Is ‘Virgin Island,’ Where Celibates Gather to Have Sex, a New TV Low?

LOSING IT

Applications are now open for this dating show, which will help celibates lose their virginity. But wait—do “born-again virgins” count? We’ve gone through the wild application.

A woman on the beach lays on a towel with a hat that says ‘Virgins Only’
Photo Illustration by Luis G. Rendon/The Daily Beast/Getty Images

As a longtime fan of the reality dating genre, I’ll be the first to admit that some of my favorite shows have never scored high in the “taste” department. But lately, it’s really starting to look like studios are competing to find out who can come up with the most 30 Rock-coded concepts. Netflix’s Dated & Related invited siblings to sleep next to one another while dating other people in the same house. TLC’s MILF Manor paired mothers up with each other’s sons. And now, I want you to read the following words in Alec Baldwin’s “Jack Donaghy pitching” voice: Hulu’s new dating show, Virgin Island, will help celibate people find love (and maybe even lose their virginities during the finale).

Picture it, Lemon—a bunch of confident, sexy celibates canoodling on the beach and preparing for the sweet caress of physical intimacy. According to Variety, the show is for hot virgins who wish to be celibate no more. “As the cast finds heartfelt connections and explores their varying reasons for waiting,” the logline reads, “there will be plenty of unexpected twists, including new arrivals and departures, all culminating in a dramatic finale where burgeoning relationships are put to the test.”

If you’re over the age of 21 and want to pick your first sex partner in front of the world, you’re in luck, because applications are open, baby!

For a show that’s all about virgins, you might be surprised to learn that the question “Are you a virgin?” comes 23rd on their list—after presumably more important inquiries like, “Have you ever appeared on a TV Show?” and “Describe your personality (the good and the bad).” Even more fascinating, however, is question #24, “Are you a born-again virgin?”

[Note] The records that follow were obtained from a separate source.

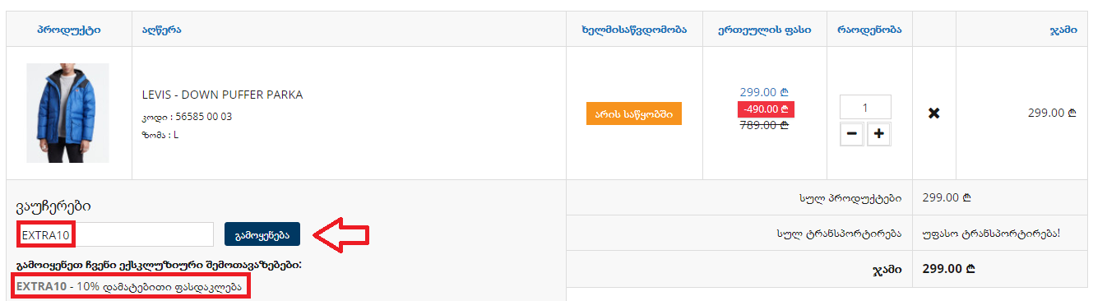Click the აღწერა column header
Image resolution: width=1093 pixels, height=301 pixels.
coord(162,30)
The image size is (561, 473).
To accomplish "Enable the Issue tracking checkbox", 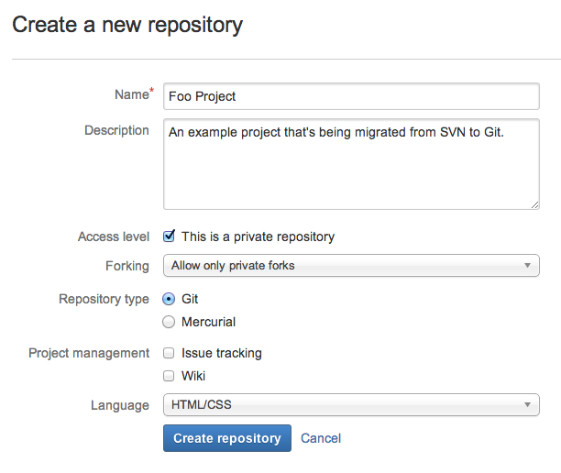I will pos(169,353).
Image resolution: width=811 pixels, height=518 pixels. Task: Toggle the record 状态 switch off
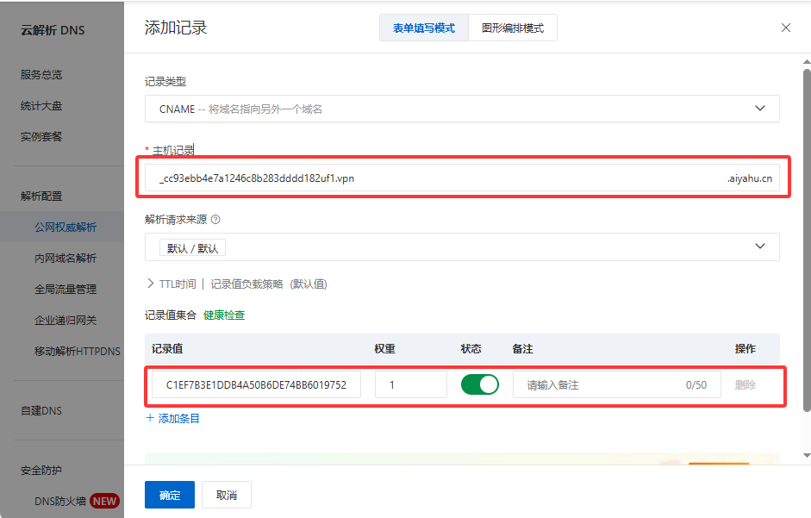480,384
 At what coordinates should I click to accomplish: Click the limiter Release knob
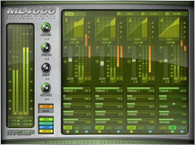click(x=46, y=87)
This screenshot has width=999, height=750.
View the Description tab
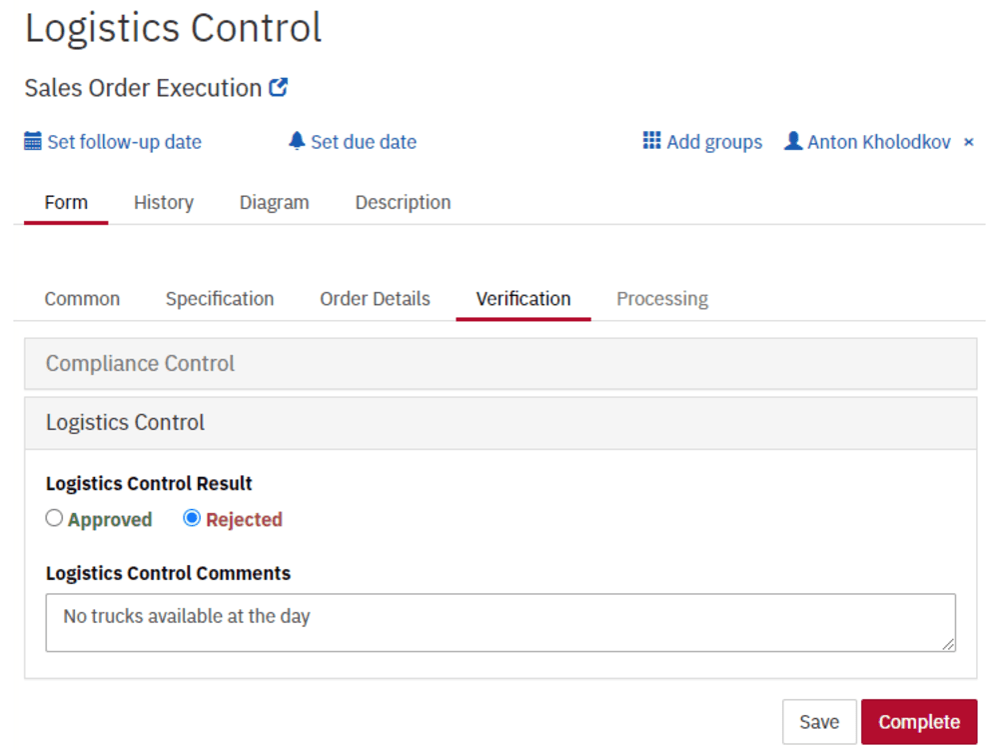[403, 202]
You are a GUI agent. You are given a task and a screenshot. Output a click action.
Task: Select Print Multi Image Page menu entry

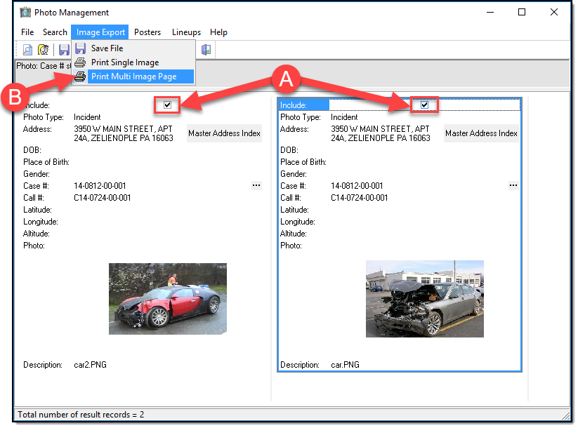(133, 76)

Obviously, the shakiest part of this concept from the beginning—beyond its tackiness—is that Hulu likely cannot confirm who is and is not a virgin. They’ll have to rely on the honor system. The “born-again virgin” question might be on the list to weed out folks who’ve gotten freaky and subsequently taken a vow of celibacy, or it might mean that a few born-again ’cels are in the mix—which, frankly, would feel like a major cop-out.

Other vital questions include “What do you think is your best physical asset?”—translation: hotties only, please—and “Do you have any special skills or talents? Do you belong to any clubs or organizations?” Will there perhaps be a pageant portion to this series as well? Let’s hope that if so, it includes the men and the women—because if years of watching the Bachelor universe have taught me anything, it’s that male pageants are way more fun (and less icky) to watch.

My favorite question on the list might just be, “Who are you in your group of friends?” With any luck, every single applicant will answer with the Sex and the City character with whom they most identify. (I’m guessing this show will get a lot of Carries and Charlottes; Samanthas are out for obvious reasons, and Mirandas would never submit themselves to an experience like this.) The most telling question for producers, however, will likely be “Explain why you remain a virgin?” Presumably, this will ensure that the virgins we see still have their V-cards for a variety of reasons. At the same time, I cannot fathom which reasons might take priority over others.

And then, there’s the most ominous question: “What current conflicts or challenges are happening in your life right now? Please describe.” This promises to be the nexus of all (or at least a lot of) the drama. I’m guessing that virgins with no interpersonal struggles will be less likely to wind up on a show like this than those, say, going through a rough break-up and/or struggling with some sort of existential crisis. After all, one makes for markedly better television—especially when voyeurism is the name of the game.